## PROMPT
Scan the records below for the word "chart". Copy each line where it appears.

Collected data:
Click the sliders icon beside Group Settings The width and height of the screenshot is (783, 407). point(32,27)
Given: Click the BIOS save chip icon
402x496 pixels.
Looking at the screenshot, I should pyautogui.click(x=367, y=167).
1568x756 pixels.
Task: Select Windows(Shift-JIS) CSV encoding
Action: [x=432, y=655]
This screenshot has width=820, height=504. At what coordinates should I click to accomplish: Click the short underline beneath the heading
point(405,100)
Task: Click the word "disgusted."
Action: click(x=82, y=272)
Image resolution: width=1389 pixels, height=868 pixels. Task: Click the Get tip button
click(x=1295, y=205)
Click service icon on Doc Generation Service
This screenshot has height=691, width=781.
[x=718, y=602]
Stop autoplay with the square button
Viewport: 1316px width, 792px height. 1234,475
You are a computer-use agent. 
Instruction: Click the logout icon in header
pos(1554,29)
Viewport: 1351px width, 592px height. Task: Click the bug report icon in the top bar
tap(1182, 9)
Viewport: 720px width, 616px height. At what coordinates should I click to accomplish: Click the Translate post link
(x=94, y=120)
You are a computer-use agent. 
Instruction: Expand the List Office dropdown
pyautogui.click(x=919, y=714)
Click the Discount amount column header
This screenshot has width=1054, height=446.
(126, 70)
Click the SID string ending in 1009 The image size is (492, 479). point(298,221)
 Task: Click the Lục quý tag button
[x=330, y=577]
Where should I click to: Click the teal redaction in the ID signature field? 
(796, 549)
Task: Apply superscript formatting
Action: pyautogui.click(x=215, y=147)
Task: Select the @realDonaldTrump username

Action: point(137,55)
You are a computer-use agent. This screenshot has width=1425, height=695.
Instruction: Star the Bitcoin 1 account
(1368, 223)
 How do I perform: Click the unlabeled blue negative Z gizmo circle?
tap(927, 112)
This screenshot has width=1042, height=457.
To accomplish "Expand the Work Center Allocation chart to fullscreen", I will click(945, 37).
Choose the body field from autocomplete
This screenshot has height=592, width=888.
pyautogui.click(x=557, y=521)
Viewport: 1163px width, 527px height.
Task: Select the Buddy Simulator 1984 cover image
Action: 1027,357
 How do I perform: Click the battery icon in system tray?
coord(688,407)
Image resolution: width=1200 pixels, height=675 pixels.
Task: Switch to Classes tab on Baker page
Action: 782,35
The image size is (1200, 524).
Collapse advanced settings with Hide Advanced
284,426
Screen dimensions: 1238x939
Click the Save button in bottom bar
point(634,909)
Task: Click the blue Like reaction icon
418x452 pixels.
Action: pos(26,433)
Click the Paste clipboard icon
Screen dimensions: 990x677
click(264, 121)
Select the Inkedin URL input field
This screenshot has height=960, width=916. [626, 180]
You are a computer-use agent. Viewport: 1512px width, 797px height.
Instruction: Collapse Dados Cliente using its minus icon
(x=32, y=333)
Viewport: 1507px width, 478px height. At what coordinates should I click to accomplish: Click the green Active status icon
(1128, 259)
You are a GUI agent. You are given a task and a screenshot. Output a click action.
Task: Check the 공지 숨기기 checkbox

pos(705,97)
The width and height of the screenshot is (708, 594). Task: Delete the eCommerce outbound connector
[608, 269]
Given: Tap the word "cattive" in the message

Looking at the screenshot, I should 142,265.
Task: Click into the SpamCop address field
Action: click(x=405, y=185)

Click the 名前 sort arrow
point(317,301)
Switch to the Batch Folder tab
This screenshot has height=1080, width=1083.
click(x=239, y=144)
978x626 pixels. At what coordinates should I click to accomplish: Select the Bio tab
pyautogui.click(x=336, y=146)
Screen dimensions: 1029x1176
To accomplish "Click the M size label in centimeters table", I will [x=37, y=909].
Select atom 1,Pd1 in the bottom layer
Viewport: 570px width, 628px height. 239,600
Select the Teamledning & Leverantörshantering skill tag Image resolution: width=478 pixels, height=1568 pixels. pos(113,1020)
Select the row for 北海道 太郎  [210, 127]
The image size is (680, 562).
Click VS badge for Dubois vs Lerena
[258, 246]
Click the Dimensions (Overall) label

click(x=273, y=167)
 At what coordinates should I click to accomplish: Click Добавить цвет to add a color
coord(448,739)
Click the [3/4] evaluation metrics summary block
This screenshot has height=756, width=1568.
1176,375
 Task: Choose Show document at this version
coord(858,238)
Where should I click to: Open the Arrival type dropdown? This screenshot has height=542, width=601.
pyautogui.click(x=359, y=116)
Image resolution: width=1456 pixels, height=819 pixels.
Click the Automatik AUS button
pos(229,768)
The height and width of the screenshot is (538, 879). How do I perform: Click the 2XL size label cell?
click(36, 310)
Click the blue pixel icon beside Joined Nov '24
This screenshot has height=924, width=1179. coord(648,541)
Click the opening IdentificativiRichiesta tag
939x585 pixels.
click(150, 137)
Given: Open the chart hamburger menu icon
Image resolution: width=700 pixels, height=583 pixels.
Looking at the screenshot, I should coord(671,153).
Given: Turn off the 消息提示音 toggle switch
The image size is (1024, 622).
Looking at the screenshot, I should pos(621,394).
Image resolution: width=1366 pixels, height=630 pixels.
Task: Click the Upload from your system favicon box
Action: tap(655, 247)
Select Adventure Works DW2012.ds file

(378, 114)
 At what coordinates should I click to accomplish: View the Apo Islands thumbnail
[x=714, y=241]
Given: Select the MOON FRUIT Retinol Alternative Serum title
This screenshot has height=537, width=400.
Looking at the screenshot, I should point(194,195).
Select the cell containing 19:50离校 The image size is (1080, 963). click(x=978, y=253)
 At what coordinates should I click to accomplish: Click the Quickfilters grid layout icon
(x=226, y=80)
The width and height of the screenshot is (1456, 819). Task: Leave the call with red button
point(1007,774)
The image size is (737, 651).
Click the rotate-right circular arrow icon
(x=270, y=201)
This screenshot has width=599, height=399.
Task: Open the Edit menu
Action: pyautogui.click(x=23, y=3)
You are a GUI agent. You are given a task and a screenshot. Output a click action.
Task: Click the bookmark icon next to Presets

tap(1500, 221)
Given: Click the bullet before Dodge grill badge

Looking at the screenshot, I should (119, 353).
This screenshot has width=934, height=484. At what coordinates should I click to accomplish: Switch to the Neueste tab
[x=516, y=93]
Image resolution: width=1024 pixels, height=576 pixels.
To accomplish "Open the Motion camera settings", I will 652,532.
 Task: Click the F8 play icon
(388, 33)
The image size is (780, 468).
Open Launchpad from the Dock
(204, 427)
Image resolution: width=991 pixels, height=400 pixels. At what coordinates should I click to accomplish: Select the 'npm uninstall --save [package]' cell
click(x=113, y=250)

## FINISHED EXERCISE
To accomplish "Expand the Work Center Allocation chart to fullscreen", I will click(945, 37).
Given: Open the chart hamburger menu icon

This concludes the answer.